--- Information given ---
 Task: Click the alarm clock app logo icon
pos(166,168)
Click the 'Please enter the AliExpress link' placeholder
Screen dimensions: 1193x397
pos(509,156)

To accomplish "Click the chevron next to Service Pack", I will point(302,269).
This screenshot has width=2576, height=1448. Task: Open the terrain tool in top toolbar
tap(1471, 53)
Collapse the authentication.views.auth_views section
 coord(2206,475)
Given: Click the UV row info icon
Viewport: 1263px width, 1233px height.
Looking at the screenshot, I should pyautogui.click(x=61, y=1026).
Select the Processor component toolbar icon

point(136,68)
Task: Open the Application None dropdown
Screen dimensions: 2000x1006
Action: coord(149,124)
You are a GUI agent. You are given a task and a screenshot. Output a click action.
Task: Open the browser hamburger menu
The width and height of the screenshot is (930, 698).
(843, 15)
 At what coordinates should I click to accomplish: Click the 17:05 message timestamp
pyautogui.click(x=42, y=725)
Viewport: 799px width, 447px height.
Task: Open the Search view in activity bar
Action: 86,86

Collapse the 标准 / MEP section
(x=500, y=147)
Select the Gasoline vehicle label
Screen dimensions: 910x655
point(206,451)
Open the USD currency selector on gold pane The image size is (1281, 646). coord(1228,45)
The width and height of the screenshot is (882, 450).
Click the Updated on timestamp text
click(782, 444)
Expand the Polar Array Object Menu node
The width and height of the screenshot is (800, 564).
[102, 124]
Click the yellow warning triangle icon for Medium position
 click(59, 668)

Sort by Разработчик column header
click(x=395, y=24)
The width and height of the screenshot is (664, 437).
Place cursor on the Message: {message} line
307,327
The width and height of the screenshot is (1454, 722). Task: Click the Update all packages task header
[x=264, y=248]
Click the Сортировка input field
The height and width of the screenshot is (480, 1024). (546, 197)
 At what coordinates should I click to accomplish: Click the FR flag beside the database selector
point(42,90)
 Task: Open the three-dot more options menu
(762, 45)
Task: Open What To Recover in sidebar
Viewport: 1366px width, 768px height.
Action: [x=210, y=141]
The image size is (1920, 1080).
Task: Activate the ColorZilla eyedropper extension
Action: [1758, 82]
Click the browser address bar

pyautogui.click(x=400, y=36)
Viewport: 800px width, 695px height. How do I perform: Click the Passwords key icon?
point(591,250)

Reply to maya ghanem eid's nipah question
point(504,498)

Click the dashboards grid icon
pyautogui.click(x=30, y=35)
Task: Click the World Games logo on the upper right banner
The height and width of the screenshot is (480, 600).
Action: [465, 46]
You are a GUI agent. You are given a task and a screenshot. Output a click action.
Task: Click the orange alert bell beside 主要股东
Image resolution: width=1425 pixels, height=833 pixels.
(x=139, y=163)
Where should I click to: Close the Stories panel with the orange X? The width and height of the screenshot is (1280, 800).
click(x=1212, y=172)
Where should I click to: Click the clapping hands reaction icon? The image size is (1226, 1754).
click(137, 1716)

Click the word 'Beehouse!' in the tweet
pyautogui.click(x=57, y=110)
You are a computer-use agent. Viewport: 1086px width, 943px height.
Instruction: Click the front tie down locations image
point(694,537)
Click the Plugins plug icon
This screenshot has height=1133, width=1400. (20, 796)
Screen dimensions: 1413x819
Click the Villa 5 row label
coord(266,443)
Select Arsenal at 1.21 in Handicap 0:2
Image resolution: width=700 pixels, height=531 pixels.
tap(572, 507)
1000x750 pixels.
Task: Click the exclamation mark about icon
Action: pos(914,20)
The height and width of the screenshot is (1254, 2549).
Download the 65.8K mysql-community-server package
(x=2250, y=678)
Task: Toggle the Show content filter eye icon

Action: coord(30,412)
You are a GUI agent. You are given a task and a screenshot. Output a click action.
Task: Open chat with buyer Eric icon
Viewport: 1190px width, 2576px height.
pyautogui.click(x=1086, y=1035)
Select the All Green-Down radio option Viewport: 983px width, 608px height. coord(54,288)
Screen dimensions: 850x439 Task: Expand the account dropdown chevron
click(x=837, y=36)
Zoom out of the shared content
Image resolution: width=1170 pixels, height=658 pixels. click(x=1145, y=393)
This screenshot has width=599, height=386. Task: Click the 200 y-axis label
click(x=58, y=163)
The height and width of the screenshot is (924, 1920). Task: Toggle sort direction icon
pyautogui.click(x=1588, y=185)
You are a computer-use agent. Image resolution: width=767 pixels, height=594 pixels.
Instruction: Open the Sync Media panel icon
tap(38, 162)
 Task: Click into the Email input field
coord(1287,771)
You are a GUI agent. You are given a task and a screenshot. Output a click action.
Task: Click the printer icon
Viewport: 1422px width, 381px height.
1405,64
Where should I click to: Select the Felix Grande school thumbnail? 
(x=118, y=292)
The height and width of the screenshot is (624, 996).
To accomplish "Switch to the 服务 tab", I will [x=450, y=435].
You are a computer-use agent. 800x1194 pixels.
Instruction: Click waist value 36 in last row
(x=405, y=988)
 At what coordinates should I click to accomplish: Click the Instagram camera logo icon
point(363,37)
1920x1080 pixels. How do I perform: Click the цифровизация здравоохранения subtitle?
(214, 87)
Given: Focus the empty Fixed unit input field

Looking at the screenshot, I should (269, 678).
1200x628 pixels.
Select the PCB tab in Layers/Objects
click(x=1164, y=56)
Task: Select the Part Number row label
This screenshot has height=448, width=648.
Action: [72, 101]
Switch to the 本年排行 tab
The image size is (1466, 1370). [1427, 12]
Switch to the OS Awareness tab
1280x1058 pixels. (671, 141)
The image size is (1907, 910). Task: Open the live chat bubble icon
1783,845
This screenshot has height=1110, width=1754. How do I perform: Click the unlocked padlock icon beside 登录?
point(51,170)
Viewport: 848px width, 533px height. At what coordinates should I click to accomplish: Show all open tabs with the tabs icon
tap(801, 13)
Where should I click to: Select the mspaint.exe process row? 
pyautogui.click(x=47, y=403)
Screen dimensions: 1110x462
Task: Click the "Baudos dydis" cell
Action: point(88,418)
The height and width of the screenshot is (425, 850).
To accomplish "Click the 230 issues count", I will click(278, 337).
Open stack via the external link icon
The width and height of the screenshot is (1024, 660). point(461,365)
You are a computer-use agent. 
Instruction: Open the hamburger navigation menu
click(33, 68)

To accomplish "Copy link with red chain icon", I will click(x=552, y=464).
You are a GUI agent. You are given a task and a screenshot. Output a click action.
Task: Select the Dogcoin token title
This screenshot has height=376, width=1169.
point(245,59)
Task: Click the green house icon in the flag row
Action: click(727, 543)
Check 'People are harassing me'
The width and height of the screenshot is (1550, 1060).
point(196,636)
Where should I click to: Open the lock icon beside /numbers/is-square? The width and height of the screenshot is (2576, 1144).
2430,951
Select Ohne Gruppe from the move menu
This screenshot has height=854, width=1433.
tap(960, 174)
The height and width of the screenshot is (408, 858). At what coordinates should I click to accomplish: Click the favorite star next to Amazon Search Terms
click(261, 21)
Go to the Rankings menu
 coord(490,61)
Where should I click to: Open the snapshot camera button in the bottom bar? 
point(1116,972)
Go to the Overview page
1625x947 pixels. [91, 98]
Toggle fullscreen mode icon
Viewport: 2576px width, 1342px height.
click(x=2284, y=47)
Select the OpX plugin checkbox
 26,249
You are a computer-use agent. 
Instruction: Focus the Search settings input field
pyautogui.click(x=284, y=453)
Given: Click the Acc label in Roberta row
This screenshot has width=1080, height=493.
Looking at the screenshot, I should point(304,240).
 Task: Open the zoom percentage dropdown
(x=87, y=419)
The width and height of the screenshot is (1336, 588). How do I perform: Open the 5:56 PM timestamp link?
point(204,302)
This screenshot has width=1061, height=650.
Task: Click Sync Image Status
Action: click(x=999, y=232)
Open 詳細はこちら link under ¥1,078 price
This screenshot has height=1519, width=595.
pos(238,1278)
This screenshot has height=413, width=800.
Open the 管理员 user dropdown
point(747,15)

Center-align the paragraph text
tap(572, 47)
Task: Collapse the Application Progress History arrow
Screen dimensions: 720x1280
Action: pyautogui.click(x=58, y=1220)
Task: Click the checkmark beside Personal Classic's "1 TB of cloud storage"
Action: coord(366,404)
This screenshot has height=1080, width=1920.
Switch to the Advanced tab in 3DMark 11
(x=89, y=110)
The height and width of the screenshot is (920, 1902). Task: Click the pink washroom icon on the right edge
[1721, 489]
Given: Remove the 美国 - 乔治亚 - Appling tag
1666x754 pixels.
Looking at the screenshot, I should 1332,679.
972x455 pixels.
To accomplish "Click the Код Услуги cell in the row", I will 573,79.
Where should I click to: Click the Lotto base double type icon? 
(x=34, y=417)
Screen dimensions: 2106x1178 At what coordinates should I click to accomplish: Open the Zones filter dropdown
---
Reproduce the items word for word, beginning with the first line and ending with the line that contains "Open the USD".

• _Finished exercise_:
 Task: Click the alarm clock app logo icon
pos(166,168)
Click the 'Please enter the AliExpress link' placeholder
Screen dimensions: 1193x397
pos(509,156)

To accomplish "Click the chevron next to Service Pack", I will point(302,269).
This screenshot has width=2576, height=1448. Task: Open the terrain tool in top toolbar
tap(1471, 53)
Collapse the authentication.views.auth_views section
 coord(2206,475)
Given: Click the UV row info icon
Viewport: 1263px width, 1233px height.
Looking at the screenshot, I should pyautogui.click(x=61, y=1026).
Select the Processor component toolbar icon

point(136,68)
Task: Open the Application None dropdown
Screen dimensions: 2000x1006
Action: coord(149,124)
You are a GUI agent. You are given a task and a screenshot. Output a click action.
Task: Open the browser hamburger menu
The width and height of the screenshot is (930, 698).
(843, 15)
 At what coordinates should I click to accomplish: Click the 17:05 message timestamp
pyautogui.click(x=42, y=725)
Viewport: 799px width, 447px height.
Task: Open the Search view in activity bar
Action: 86,86

Collapse the 标准 / MEP section
(x=500, y=147)
Select the Gasoline vehicle label
Screen dimensions: 910x655
point(206,451)
Open the USD currency selector on gold pane The image size is (1281, 646). coord(1228,45)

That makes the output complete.